> [Exercise requirements]: Among the lines below, restate word for word only those from the line with "Contact (1372, 112)" through the line with "Image resolution: width=1708, height=2176.", with both end lines kept.

====== Source material ======

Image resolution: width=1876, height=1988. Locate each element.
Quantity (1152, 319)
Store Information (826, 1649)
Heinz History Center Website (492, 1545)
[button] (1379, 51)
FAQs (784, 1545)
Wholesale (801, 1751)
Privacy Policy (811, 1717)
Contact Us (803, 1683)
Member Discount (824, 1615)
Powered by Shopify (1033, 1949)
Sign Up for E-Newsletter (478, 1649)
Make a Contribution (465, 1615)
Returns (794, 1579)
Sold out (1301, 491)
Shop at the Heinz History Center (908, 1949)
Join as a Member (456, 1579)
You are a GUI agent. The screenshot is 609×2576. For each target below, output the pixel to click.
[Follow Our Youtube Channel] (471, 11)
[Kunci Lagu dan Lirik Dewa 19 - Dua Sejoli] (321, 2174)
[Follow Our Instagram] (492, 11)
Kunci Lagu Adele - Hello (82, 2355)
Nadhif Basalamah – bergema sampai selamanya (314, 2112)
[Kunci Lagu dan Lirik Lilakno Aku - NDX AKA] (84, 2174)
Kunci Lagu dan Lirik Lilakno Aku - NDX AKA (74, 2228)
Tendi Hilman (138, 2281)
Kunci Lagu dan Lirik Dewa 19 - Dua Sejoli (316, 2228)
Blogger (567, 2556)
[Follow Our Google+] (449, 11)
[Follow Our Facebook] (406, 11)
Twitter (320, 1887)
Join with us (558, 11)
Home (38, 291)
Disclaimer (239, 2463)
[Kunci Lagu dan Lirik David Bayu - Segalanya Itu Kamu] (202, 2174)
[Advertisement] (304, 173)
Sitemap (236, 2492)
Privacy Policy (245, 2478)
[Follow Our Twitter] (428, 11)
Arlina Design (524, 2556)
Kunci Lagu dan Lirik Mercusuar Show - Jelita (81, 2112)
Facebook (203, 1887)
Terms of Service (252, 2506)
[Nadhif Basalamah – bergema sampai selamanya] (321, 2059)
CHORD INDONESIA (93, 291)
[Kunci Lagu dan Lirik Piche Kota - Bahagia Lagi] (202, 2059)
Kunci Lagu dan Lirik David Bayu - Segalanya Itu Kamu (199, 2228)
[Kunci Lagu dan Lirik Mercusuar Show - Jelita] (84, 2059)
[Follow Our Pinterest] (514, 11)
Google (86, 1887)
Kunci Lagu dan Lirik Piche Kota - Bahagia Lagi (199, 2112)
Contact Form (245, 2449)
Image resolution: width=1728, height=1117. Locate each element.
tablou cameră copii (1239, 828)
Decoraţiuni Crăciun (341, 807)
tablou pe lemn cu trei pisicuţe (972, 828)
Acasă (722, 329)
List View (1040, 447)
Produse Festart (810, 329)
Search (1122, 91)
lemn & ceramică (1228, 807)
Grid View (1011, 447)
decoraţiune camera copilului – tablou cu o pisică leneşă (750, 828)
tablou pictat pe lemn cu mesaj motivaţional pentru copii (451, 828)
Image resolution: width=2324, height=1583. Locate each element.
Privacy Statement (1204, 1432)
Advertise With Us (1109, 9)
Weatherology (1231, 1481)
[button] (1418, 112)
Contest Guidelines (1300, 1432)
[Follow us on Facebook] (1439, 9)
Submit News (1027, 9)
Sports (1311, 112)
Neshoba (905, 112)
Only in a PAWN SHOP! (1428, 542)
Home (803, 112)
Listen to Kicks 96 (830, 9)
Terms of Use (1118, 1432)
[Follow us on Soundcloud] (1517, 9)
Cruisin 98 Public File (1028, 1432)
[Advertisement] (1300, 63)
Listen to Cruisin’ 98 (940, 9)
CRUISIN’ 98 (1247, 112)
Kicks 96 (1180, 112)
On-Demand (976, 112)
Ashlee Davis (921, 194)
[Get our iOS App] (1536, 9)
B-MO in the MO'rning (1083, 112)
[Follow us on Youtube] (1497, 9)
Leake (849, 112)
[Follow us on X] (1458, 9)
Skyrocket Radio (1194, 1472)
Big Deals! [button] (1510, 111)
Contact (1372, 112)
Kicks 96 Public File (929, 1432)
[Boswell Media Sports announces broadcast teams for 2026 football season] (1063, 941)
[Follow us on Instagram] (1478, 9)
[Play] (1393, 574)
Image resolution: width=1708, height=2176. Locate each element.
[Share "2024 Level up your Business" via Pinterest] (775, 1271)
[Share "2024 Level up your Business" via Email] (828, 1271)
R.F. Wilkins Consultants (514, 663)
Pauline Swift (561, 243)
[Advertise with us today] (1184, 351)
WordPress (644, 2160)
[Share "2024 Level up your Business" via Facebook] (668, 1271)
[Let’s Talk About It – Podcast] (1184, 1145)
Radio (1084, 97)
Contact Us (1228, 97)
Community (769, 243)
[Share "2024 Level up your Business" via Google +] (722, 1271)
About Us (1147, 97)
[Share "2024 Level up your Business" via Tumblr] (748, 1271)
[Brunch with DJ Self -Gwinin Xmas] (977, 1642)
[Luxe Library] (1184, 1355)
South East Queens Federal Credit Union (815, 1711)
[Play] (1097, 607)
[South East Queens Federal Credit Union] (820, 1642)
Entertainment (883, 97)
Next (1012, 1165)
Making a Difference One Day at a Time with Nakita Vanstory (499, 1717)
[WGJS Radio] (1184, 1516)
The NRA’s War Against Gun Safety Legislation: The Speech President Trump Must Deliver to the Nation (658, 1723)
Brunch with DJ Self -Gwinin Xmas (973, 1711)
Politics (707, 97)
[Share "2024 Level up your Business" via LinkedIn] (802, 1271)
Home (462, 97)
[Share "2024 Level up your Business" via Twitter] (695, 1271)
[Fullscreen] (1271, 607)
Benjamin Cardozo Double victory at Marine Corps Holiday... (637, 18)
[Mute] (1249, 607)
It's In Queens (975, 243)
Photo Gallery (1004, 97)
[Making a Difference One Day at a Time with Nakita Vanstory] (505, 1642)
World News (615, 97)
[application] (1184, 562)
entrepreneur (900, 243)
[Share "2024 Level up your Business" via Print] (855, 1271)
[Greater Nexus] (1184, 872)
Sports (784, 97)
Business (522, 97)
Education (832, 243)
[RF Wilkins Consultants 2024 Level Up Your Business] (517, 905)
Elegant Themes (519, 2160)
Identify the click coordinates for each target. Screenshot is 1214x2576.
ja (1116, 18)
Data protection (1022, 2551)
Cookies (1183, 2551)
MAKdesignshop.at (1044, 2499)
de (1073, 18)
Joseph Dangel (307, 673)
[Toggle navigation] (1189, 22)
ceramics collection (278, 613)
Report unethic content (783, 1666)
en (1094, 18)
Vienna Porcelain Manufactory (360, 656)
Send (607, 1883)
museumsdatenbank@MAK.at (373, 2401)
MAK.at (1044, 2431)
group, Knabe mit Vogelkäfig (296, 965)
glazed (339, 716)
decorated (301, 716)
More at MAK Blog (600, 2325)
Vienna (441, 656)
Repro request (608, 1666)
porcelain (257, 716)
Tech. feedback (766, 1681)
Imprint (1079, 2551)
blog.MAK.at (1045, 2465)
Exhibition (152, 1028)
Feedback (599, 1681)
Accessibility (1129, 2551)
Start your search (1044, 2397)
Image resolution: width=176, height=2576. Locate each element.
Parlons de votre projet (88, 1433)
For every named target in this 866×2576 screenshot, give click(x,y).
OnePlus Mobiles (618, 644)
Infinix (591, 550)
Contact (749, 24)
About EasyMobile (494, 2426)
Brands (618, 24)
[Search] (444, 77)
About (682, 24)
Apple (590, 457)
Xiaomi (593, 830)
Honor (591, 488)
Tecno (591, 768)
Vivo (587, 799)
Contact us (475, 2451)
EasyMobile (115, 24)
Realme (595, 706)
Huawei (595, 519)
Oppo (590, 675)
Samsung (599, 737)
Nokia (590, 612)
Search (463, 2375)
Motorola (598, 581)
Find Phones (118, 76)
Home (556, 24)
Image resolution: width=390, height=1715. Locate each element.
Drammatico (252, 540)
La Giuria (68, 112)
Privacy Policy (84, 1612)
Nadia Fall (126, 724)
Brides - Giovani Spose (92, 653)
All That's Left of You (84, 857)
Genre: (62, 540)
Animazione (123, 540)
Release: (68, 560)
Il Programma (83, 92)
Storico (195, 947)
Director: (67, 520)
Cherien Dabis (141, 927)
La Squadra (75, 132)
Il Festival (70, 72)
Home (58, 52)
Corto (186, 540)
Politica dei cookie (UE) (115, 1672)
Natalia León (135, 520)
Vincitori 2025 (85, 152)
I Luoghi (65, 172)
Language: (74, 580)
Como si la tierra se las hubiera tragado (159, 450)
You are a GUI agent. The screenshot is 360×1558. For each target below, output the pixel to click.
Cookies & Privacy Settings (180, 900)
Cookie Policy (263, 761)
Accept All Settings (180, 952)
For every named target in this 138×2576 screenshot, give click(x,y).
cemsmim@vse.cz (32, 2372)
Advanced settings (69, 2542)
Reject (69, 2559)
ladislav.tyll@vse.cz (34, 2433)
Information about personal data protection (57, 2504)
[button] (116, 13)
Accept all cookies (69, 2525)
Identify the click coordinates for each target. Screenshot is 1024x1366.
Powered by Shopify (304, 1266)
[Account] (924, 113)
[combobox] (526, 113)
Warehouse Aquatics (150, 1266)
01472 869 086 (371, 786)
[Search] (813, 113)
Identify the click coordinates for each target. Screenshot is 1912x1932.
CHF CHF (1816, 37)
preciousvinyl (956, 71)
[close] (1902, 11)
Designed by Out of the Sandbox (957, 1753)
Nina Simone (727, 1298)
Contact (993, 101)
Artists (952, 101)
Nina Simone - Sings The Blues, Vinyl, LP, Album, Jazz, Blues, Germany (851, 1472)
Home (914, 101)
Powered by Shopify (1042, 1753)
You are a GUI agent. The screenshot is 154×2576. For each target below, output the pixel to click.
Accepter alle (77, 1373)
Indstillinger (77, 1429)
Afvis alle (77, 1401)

======

> [Task response]:
Contact (1372, 112)
Kicks 96 Public File (929, 1432)
[Boswell Media Sports announces broadcast teams for 2026 football season] (1063, 941)
[Follow us on Instagram] (1478, 9)
[Play] (1393, 574)
Image resolution: width=1708, height=2176. Locate each element.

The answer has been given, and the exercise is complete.